> **THINGS TO DO**
1. In the passage on Darwin's Origin, starting with which edition does Darwin include the quoted remarks?
2. Decide whether each statement agrees with the passage on Darwin's Origin, answering yes or no and quoting the words that settle it:
(a) The quoted remarks appear in editions of the Origin from the third edition onward.
(b) Darwin says science has already explained the origin of life.
(c) Newton accused Leibnitz of introducing occult qualities into philosophy.
3. Continue the passage on Darwin's Origin after its last sentence.

> **TEXT SEGMENT**
══════════

Come, come Carl, you clearly have not read the entire corpus of Darwin’s published books nor all six editions of the Origin!
From the third edition (1861) onwards, Darwin also says:
“I have now recapitulated the chief facts and considerations which have thoroughly convinced me that species have been modified, during a long course of descent, by the preservation or the natural selection of many successive slight favourable variations. I cannot believe that a false theory would explain, as it seems to me that the theory of natural selection does explain, the several large classes of facts above specified. It is no valid objection that science as yet throws no light on the far higher problem of the essence or origin of life. Who can explain what is the essence of the attraction of gravity? No one now objects to following out the results consequent on this unknown element of attraction; notwithstanding that Leibnitz formerly accused Newton of introducing “occult qualities and miracles into philosophy.””

══════════

> **Pointing items for text and elements**
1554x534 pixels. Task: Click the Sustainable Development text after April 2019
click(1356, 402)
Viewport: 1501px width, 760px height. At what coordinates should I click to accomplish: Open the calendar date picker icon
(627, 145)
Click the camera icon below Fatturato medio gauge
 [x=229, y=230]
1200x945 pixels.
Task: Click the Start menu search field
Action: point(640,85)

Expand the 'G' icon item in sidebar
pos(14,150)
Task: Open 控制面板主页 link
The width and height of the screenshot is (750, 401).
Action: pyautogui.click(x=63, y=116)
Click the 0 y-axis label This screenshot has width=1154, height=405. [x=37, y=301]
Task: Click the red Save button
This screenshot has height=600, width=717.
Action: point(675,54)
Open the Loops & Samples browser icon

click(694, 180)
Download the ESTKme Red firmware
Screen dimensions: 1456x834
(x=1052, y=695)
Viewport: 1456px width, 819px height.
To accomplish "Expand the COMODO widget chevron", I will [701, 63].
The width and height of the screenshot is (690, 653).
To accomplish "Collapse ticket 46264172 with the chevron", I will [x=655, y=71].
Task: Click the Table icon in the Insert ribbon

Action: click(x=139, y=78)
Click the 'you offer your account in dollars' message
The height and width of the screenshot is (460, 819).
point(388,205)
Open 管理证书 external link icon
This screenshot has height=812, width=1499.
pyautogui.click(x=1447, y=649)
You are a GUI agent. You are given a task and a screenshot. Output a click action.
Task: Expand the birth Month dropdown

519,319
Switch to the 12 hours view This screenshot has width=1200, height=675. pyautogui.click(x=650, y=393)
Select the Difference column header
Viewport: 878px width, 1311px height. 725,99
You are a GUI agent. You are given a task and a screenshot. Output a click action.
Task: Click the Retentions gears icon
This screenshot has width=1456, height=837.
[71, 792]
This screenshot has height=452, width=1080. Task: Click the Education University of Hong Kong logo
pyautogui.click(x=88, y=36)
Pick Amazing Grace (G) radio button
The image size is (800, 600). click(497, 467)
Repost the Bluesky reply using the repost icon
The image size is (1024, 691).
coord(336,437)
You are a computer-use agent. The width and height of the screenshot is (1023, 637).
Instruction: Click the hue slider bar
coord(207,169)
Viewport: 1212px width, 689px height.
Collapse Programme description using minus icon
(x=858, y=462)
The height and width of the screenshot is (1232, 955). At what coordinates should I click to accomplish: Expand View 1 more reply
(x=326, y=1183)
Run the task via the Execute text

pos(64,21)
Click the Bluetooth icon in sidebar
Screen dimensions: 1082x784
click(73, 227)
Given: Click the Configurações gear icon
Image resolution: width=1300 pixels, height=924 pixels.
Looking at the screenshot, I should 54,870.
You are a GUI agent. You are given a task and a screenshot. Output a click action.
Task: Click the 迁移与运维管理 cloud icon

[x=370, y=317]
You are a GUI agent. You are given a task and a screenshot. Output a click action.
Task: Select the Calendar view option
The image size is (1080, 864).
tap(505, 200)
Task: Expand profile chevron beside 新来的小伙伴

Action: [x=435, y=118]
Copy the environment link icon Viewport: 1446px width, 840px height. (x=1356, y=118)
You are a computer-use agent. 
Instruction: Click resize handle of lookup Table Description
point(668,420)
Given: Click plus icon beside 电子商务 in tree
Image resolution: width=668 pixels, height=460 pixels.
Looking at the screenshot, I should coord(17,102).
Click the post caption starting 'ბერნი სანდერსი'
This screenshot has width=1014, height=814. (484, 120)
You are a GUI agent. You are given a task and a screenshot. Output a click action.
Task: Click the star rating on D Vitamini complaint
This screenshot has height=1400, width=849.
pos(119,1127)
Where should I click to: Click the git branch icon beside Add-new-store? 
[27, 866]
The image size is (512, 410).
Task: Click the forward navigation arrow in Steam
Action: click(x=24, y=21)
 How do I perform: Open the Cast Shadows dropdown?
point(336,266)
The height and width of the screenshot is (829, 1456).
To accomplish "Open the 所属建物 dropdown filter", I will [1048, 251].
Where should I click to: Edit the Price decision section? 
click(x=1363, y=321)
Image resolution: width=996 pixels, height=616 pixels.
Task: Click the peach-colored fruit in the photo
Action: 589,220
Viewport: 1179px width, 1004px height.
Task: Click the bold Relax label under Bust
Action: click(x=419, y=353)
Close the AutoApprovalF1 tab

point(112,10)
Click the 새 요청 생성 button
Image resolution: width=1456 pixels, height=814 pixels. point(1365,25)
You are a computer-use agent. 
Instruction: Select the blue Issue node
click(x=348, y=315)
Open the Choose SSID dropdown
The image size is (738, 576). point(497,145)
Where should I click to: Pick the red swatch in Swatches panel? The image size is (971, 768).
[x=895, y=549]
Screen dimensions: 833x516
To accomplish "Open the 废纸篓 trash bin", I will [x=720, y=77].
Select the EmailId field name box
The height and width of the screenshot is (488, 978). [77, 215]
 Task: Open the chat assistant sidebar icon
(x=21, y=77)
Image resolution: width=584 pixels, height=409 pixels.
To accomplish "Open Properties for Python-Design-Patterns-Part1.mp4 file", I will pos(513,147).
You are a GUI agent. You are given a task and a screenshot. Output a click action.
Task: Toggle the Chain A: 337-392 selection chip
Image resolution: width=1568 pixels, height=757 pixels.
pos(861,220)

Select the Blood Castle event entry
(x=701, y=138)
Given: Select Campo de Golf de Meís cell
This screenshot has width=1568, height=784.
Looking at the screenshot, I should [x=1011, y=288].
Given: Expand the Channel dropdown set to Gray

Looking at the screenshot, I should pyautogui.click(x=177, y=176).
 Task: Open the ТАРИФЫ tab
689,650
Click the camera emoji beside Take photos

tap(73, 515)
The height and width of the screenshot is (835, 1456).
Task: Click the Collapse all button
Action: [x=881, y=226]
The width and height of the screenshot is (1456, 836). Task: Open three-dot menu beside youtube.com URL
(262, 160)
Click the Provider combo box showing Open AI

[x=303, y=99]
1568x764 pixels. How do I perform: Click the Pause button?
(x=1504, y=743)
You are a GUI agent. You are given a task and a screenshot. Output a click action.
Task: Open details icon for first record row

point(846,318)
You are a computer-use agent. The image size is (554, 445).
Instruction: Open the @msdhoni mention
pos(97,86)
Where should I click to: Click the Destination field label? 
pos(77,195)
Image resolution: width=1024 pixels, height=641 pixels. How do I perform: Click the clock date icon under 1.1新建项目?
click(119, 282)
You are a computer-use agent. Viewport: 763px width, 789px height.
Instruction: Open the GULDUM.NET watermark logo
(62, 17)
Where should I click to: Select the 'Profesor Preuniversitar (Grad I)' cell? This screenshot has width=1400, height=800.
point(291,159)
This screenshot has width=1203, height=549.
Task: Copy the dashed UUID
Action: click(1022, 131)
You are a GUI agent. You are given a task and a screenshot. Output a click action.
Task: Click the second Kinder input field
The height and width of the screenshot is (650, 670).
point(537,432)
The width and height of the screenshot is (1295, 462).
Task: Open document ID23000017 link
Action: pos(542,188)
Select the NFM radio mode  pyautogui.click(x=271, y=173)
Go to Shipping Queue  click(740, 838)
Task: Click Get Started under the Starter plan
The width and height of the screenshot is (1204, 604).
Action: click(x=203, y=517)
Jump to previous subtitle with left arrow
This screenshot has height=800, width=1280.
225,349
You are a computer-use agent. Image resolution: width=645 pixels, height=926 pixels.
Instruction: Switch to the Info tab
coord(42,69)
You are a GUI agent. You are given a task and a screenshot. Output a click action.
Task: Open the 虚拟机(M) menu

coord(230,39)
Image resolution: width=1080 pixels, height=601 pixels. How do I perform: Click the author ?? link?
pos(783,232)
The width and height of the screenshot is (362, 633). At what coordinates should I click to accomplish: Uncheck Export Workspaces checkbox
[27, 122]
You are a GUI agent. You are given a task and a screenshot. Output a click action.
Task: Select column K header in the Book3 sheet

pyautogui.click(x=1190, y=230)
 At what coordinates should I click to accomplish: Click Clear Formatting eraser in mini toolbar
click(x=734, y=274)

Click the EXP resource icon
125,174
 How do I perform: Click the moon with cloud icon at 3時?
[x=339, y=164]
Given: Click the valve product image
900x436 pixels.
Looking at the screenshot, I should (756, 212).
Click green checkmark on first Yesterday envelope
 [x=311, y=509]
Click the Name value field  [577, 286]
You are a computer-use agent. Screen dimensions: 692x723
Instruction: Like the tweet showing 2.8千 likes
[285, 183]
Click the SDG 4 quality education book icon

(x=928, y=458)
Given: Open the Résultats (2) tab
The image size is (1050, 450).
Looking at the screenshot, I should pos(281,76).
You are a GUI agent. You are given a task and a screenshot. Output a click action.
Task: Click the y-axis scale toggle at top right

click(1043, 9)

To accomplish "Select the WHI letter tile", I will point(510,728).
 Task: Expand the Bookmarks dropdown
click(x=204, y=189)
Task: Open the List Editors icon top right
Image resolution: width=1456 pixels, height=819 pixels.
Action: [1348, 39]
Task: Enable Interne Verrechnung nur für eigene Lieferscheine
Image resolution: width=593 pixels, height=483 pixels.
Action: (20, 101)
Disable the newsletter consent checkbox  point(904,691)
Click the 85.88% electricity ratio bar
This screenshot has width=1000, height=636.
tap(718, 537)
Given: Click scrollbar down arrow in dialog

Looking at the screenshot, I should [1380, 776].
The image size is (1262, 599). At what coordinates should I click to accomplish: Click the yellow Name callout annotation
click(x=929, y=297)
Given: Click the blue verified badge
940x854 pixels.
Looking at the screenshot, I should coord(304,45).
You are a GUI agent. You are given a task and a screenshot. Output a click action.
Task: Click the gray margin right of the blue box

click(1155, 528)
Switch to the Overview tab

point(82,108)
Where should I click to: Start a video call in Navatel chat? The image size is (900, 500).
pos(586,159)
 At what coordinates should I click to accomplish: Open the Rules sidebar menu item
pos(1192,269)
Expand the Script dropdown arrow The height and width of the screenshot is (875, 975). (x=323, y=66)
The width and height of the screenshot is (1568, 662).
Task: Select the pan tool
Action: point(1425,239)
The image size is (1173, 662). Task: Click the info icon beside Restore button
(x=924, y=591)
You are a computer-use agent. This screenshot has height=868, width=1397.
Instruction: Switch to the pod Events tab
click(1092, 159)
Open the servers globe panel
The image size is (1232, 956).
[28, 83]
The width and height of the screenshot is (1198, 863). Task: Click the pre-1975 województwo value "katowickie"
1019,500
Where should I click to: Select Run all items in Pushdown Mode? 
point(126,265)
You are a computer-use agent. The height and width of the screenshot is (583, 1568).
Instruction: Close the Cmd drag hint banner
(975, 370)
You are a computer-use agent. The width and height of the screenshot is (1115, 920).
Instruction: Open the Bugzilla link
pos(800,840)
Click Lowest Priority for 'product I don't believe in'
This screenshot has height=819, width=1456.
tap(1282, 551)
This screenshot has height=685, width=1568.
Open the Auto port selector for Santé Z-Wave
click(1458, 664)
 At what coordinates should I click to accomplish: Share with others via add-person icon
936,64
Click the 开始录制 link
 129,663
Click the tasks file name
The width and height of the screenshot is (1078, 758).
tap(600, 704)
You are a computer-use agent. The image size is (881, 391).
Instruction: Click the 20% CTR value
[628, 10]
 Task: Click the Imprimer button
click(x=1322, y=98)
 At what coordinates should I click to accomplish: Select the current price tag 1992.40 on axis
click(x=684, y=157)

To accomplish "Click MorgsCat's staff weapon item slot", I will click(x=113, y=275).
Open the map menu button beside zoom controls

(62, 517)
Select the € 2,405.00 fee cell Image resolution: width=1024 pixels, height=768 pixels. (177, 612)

══════════

> **FINAL ANSWERS**
1. The third edition (1861).

2.
(a) Yes: "From the third edition (1861) onwards, Darwin also says"
(b) No: "science as yet throws no light on the far higher problem of the essence or origin of life"
(c) No: "Leibnitz formerly accused Newton of introducing “occult qualities and miracles into philosophy.”"

3.
And in Variation Under Domestication he says:
“As the first origin of life on this earth, as well as the continued life of each individual, is at present quite beyond the scope of science, I do not wish to lay much stress on the greater simplicity of the view of a few forms, or of only one form, having been originally created, instead of innumerable miraculous creations having been necessary at innumerable periods; though this more simple view accords well with Maupertuis’s philosophical axiom “of least action.””
And don’t forget the allusion to the origin of life in the glorious closing sentence, which even included “breathed by the Creator” in some later editions:
“There is grandeur in this view of life, with its several powers, having been originally breathed by the Creator into a few forms or into one; and that, whilst this planet has gone cycling on according to the fixed law of gravity, from so simple a beginning endless forms most beautiful and most wonderful have been, and are being, evolved.”
But only joking about reading them all, although I do have them all on the shelf. I cheated and used Darwin online!
So, where I say “only,” substitute “one of the only.” I’d also add that these three additional passages confirm that Darwin considered the origin of life off-limits to him as a scientist.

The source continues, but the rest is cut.